Forgive Me, Leonard Peacock

New-FMLP-CoverForgive Me, Leonard Peacock by Matthew Quick. 14 and up. Little, Brown, Books for Young Readers. 273 pages. Copy provided by my library.

Forgive Me, Leonard Peacock is a perfect book if you are looking for an emotional punch in the gut. Leonard has decided is 18th birthday is the day he is going to die. He is going to kill his former best friend with his grandfather’s WWII relic Nazi gun, and then kill himself right after. But before that fateful moment, he has another mission to complete. He has four gifts for the four people in his life who care about him, and he is going to deliver the gifts and say goodbye to each of them.

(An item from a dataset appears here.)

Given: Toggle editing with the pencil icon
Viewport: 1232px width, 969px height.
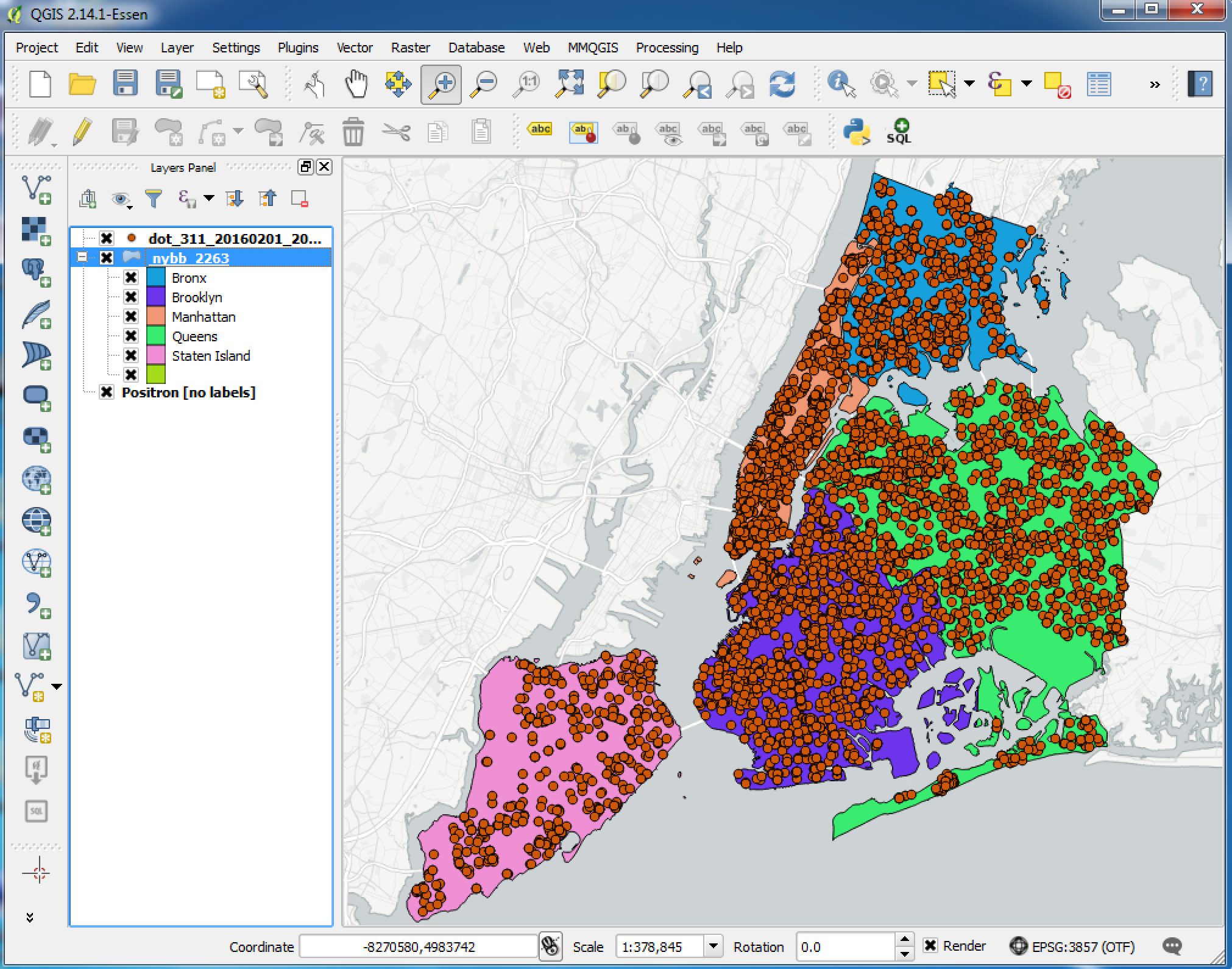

The course of the book all takes place in this one day, and there is a lot of, will he, won’t he at the beginning that really carries the plot forward. I was very emotionally engaged in finding out what Leonard would decide to do, and what (if anything) would happen to make him change his mind and choose life. I was also in suspense about what terrible thing had happened to him to make him choose death and take the life of another. Everything is slowly revealed over the course of the novel, all of it in Leonard’s hard, cynical, angry voice. I really felt his character’s pain and it felt all too real to me as a reader.

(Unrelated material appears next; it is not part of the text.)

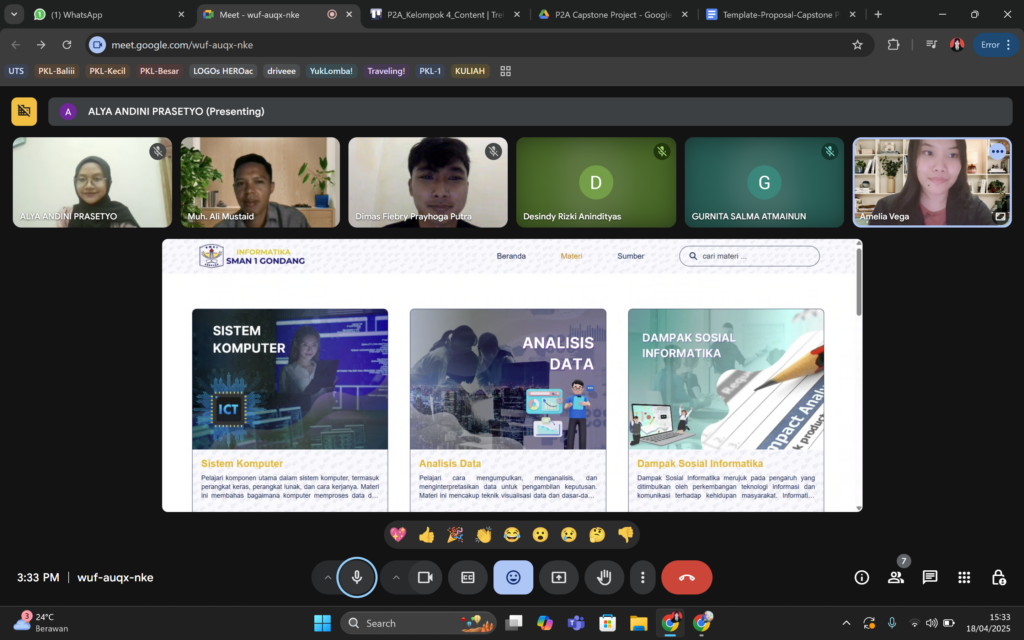The width and height of the screenshot is (1024, 640).
Task: Click the red leave call button
Action: click(686, 577)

Warning: Spoilers ahead. The side characters do at times feel a little like stock characters without any real depth. But this is Leonard’s story and we only get his perspective, so it could be this is how he sees them. Especially, Lauren; I feel his view of her is very warped. His neighbor Walt feels a little to idealized, and the sympathetic teacher as savior was a little overdone, but also all very raw and real as we saw things through Leonard’s eyes. One of the most unique things about this book are the letters from the future. I liked the author’s choice not to explain the origins of the letters at first. It left me wondering and I liked the time travel/speculative nature of it. When we find out that Leonard has written the letters himself as a writing exercise given to him by his teacher, I didn’t feel that ruined it for me. Instead, it showed me another side of Leonard, the hopeful side of him, the side that wants to live and wants to live through this and experience love again. I hope he does get a future like that, though at the end of the book we aren’t completely sure what lies in store for him. There is a glimmer of hope but it is only the faintest, faintest glimmer.

Forgive Me, Leonard Peacock is not a perfect novel. But it is a really, really great one. I think Matthew Quick handled a tough subject in a very believable and honest way. I will certainly be recommending this to older teens who like their books dark and gritty and real.